Bitcoin's recent dip below $111,000 can largely be attributed to a notable wave of selling activity from key investors, as revealed by on-chain analytics. Data indicates that significant holders, often referred to as "sharks and whales," have offloaded a substantial amount of BTC, hindering the cryptocurrency's recovery efforts.
Key Investor Cohorts Initiate Profit-Taking
Analysis of Bitcoin's "Supply Distribution" metric, which categorizes investors based on the amount of BTC they hold, points to a period of profit-taking among influential players. Specifically, addresses holding between 10 and 10,000 Bitcoins — a segment often associated with large investors— collectively shed 17,554 BTC (approximately $1.9 billion) between October 12th and 14th. This particular cohort had previously been in an accumulation phase since late August, and their recent distribution marks a shift that coincided with the cryptocurrency's struggle to maintain upward momentum. The subsequent fizzling of Bitcoin's recovery attempts suggests this profit-taking played a role in the bearish price action.

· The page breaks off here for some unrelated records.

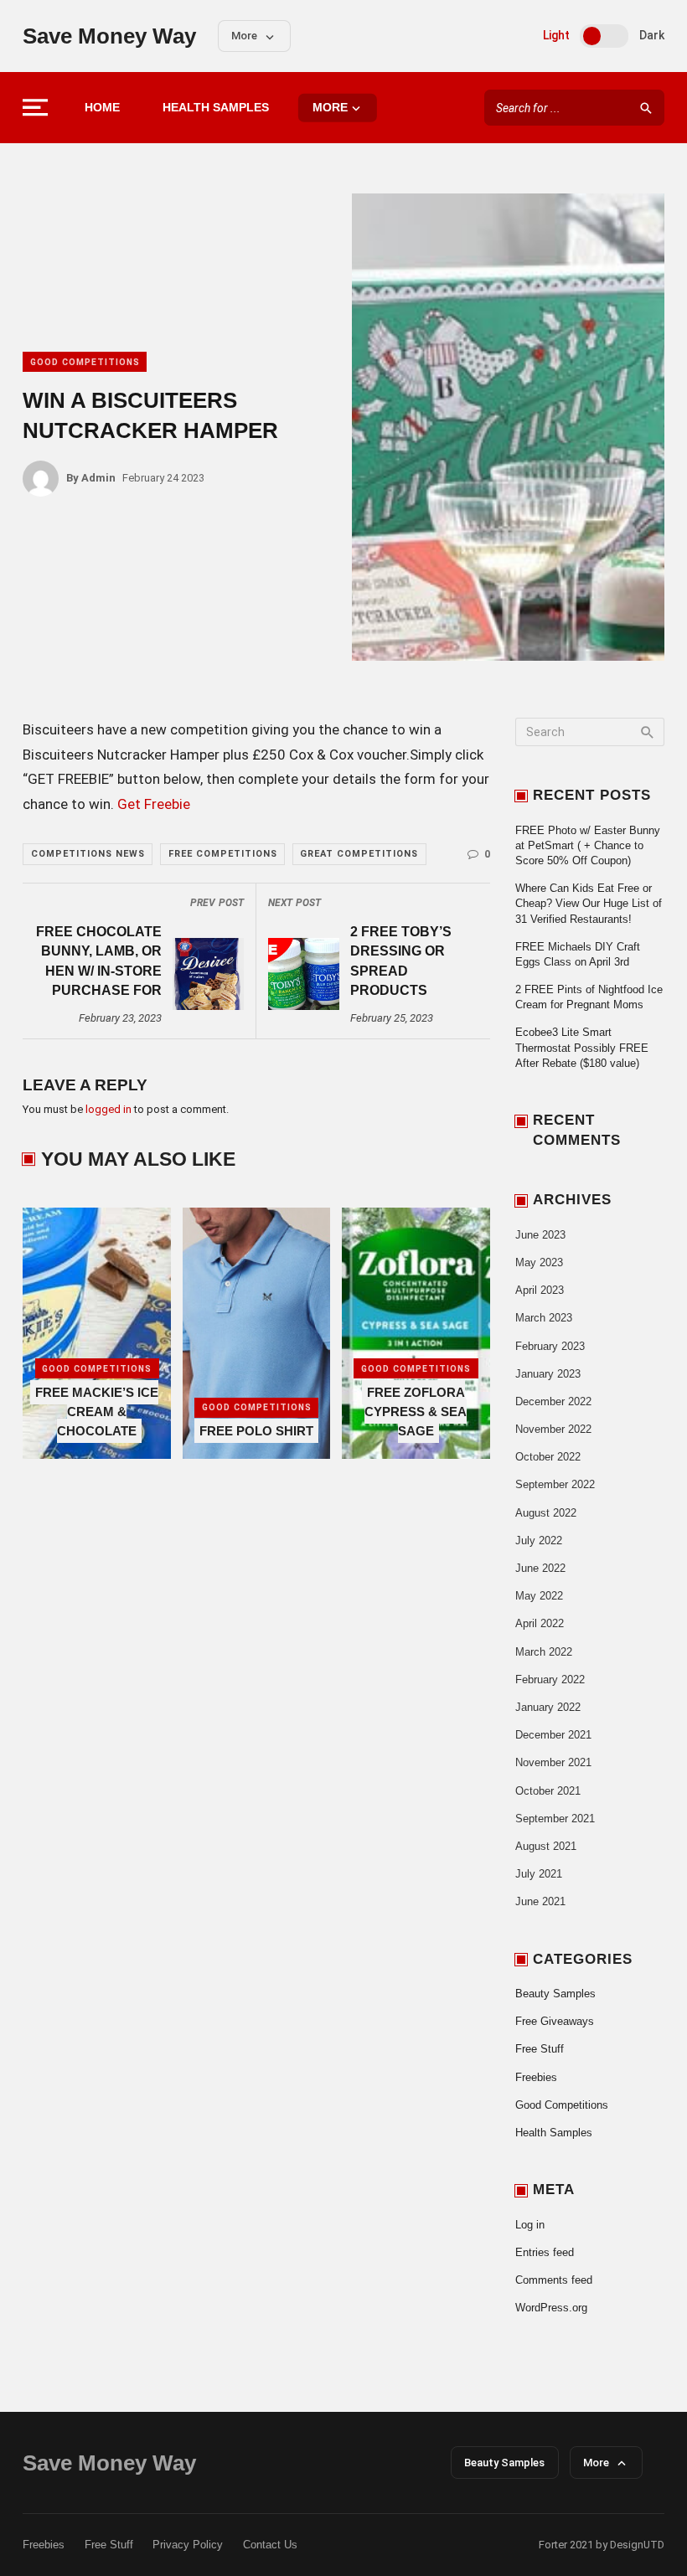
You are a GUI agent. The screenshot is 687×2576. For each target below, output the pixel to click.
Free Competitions (222, 853)
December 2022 (553, 1401)
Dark (651, 35)
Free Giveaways (554, 2021)
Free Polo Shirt (256, 1431)
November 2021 (553, 1762)
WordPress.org (551, 2307)
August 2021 (545, 1846)
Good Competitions (85, 362)
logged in (108, 1109)
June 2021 (540, 1901)
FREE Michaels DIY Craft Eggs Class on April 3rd (577, 954)
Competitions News (88, 853)
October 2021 (548, 1791)
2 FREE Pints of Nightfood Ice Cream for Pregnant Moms (589, 997)
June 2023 (540, 1235)
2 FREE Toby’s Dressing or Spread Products (401, 961)
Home (102, 107)
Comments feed (553, 2280)
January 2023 (548, 1374)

Long-Term Holders Contribute to Market Pressure
Further insights from on-chain data indicate that even Long-Term Holders (LTHs), typically considered resilient "diamond hands," have participated in the selling. Over the past 30 days, LTH wallets have experienced a net outflow of 265,715 BTC. This represents the largest monthly outflow from this segment since early January, underscoring a significant shift in behavior. While this distribution from LTHs is noteworthy, on a longer-term scale, their overall holdings have still grown by 318,610 BTC (worth an estimated $35.5 billion) since the beginning of 2025, suggesting that despite recent sales, many remain committed. However, the combined selling pressure from both short-term profit-takers and long-term holders has demonstrably impacted Bitcoin’s price, keeping it trading around the $111,000 mark.